#### The exercise
Copy the material word for word, starting at the line that contains "Where should I" and ending at the line that contains "[x=337, y=566]". Leave the pictures out.

#### Task input
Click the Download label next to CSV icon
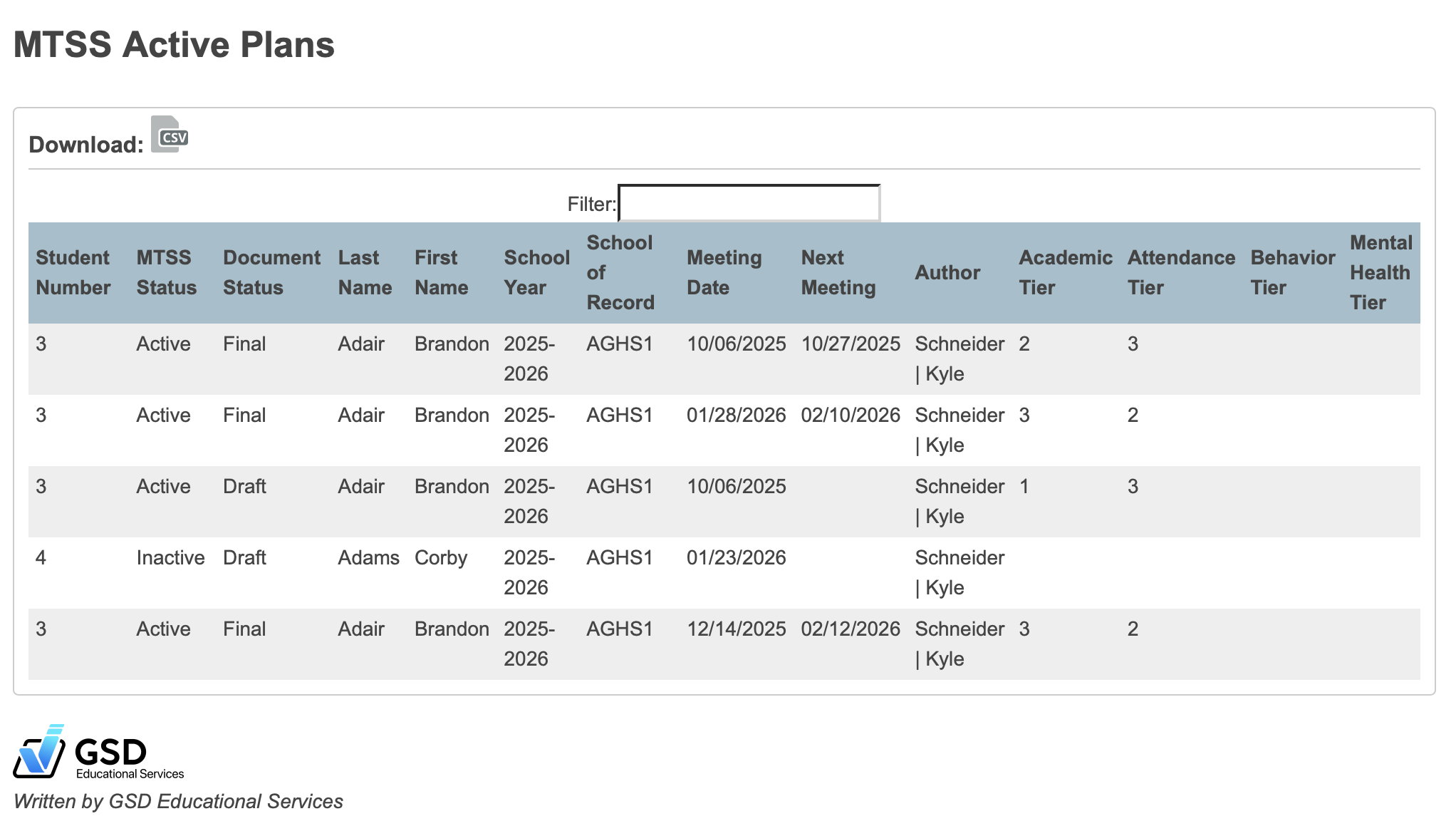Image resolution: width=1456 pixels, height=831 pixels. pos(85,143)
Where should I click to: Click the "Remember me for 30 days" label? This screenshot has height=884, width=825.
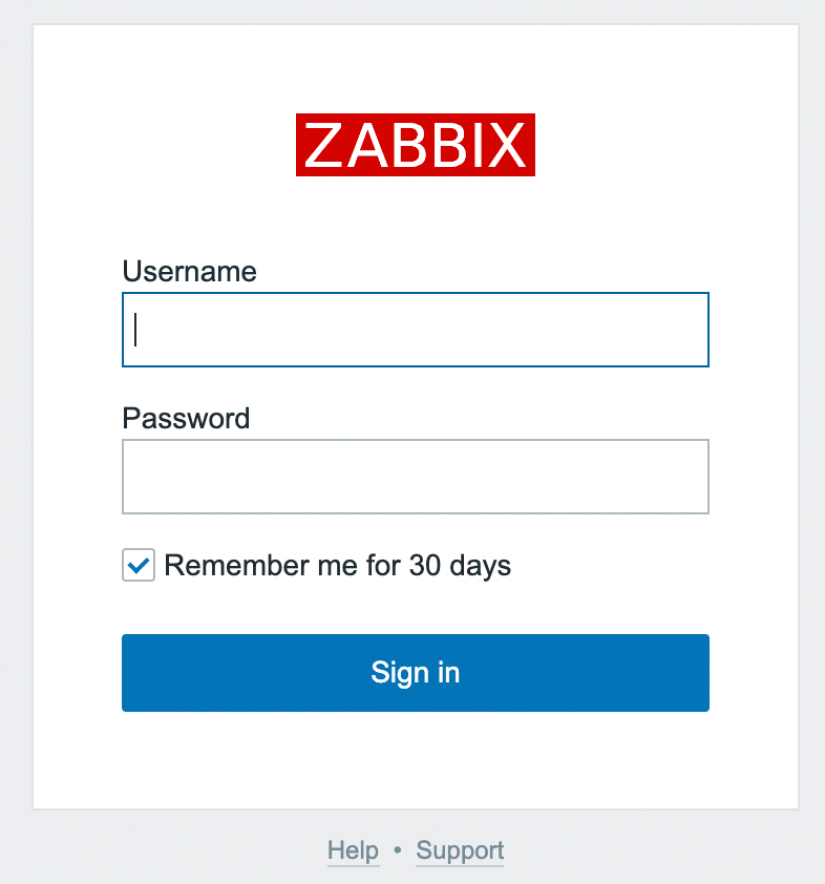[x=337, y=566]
--
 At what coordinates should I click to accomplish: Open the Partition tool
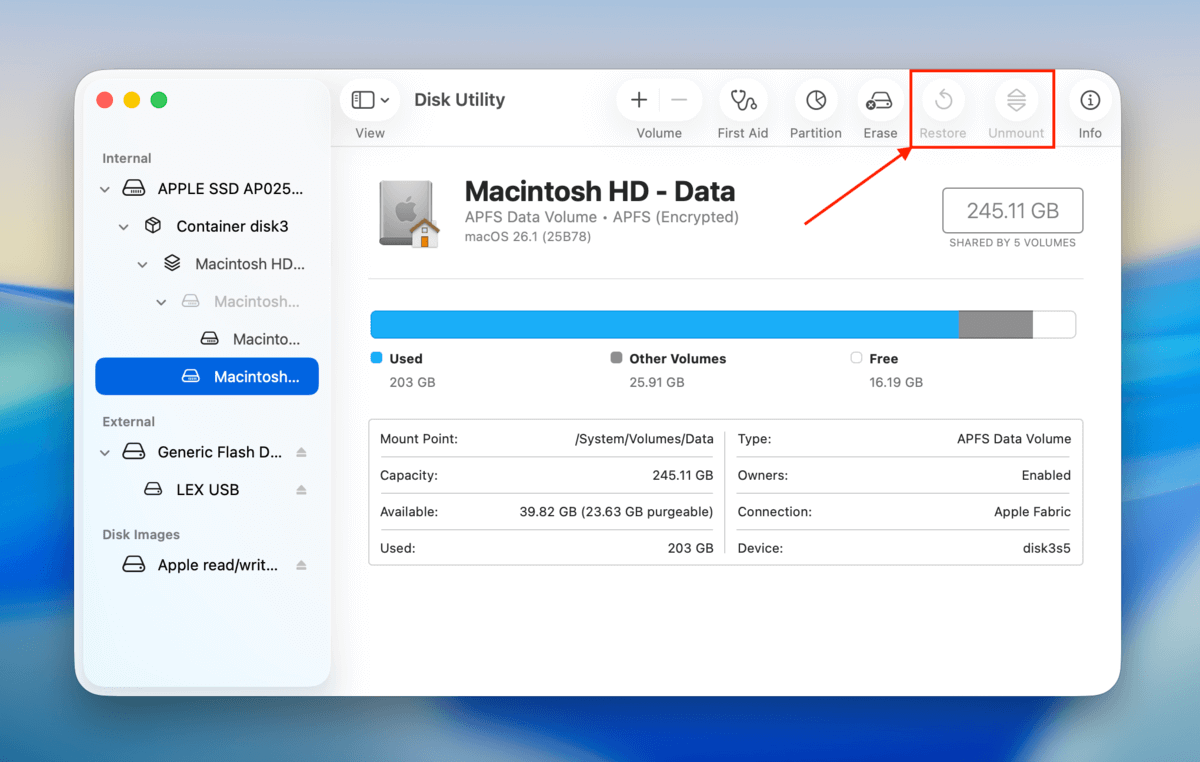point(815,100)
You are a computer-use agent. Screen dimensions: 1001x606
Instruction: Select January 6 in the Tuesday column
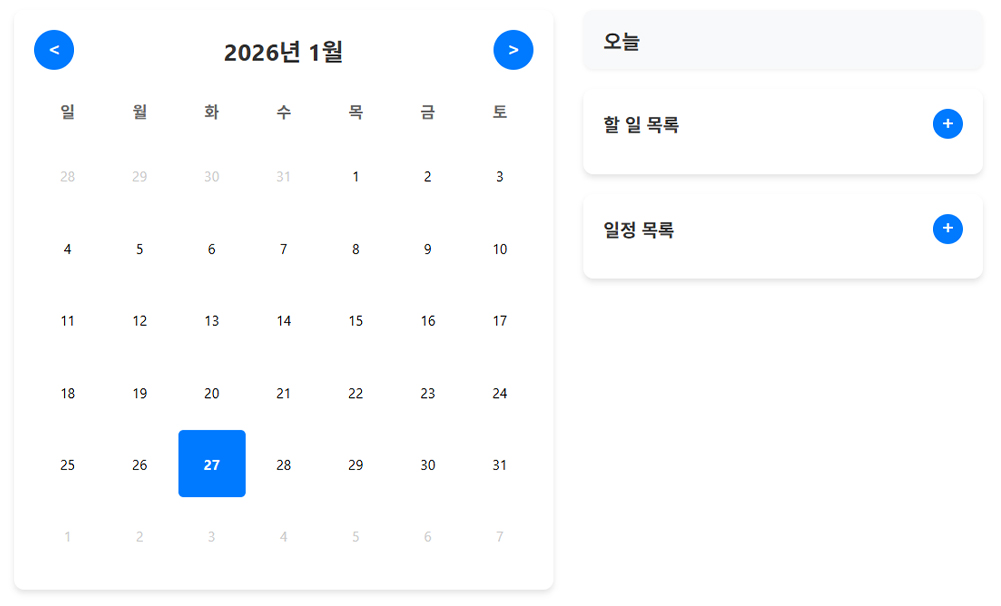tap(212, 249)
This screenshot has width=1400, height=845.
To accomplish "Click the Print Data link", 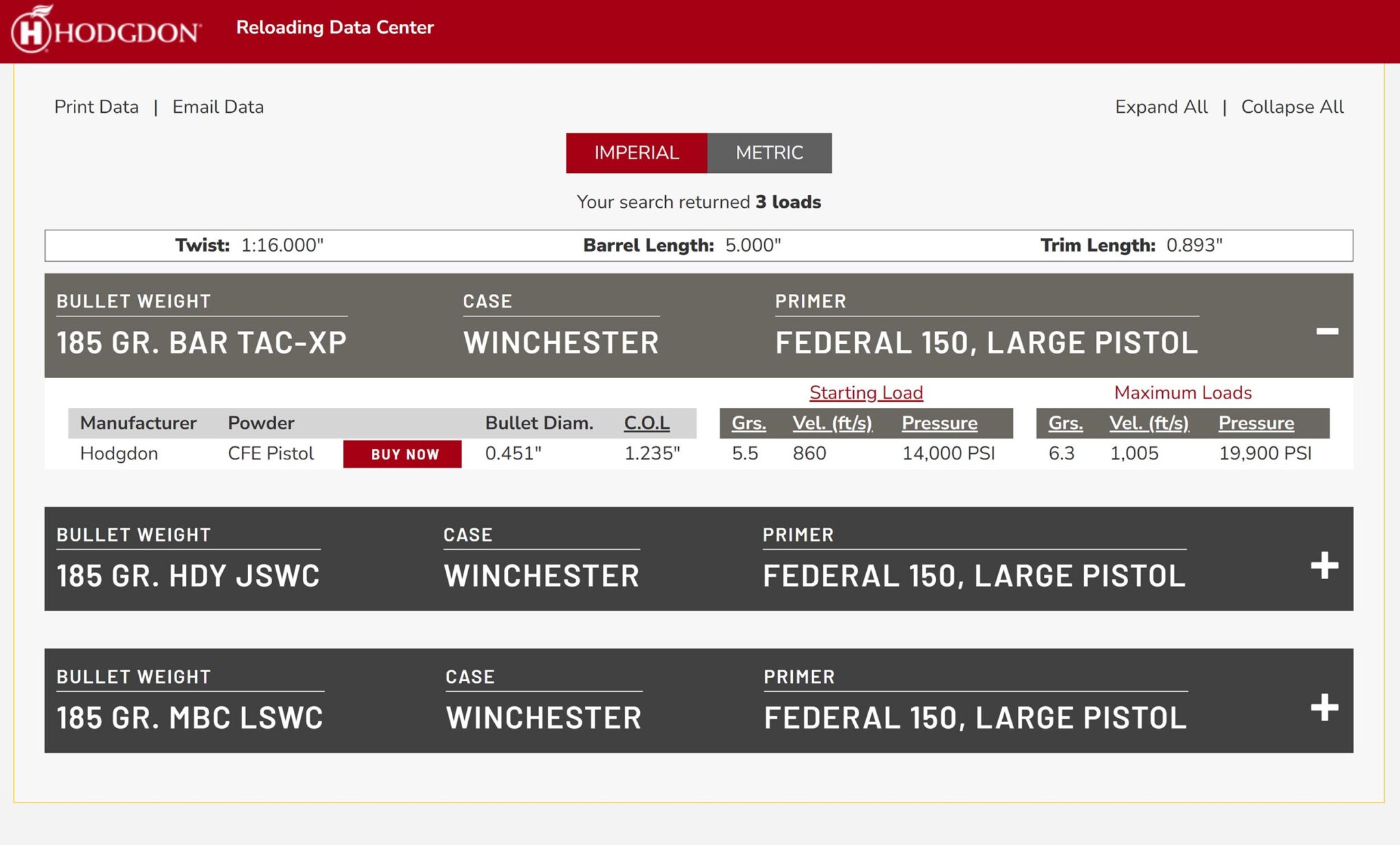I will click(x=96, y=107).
--
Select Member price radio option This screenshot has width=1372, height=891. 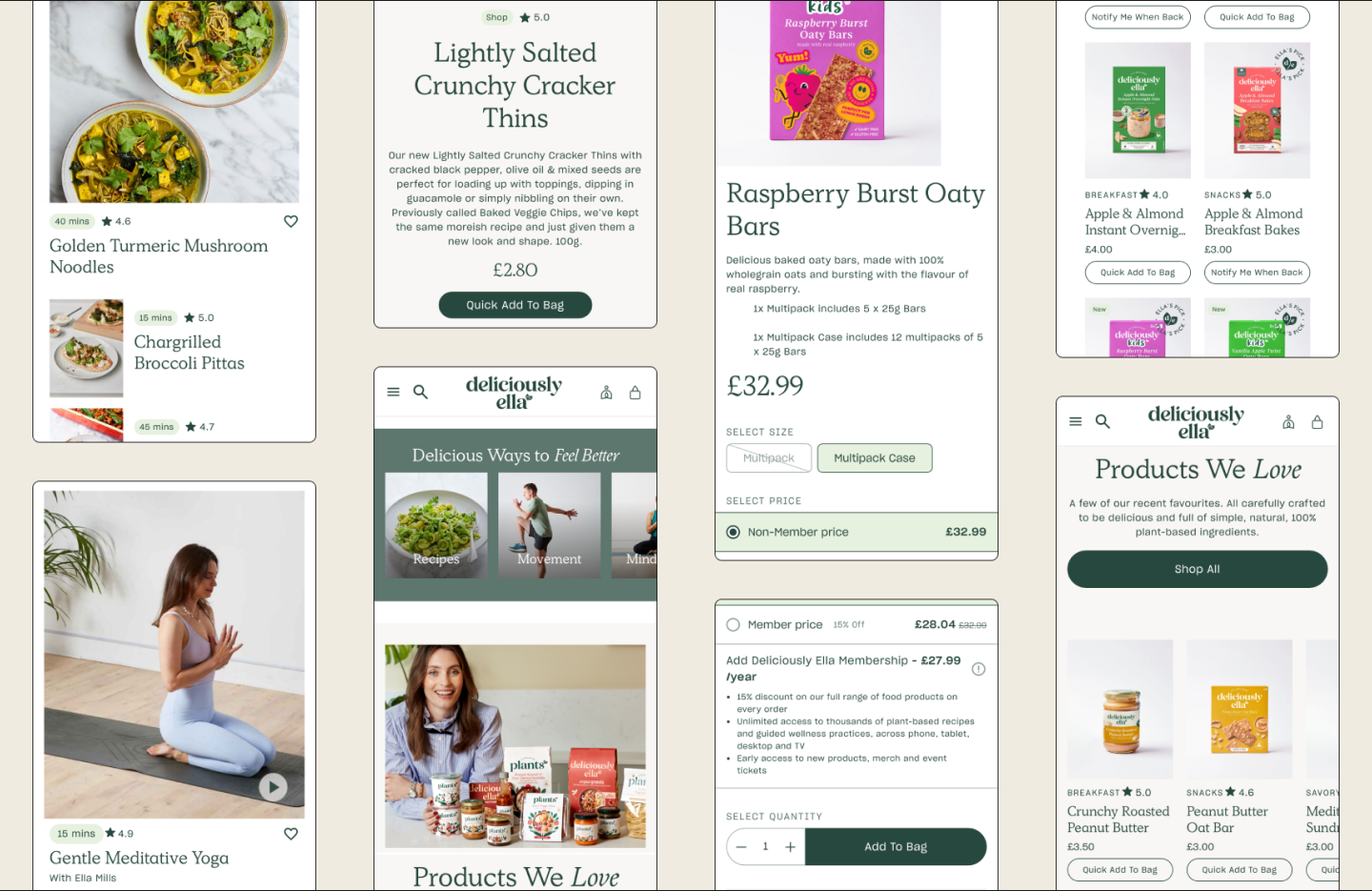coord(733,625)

#### Problem solution
Where should I click to: Click the "Remember me for 30 days" label? This screenshot has height=884, width=825.
[x=337, y=566]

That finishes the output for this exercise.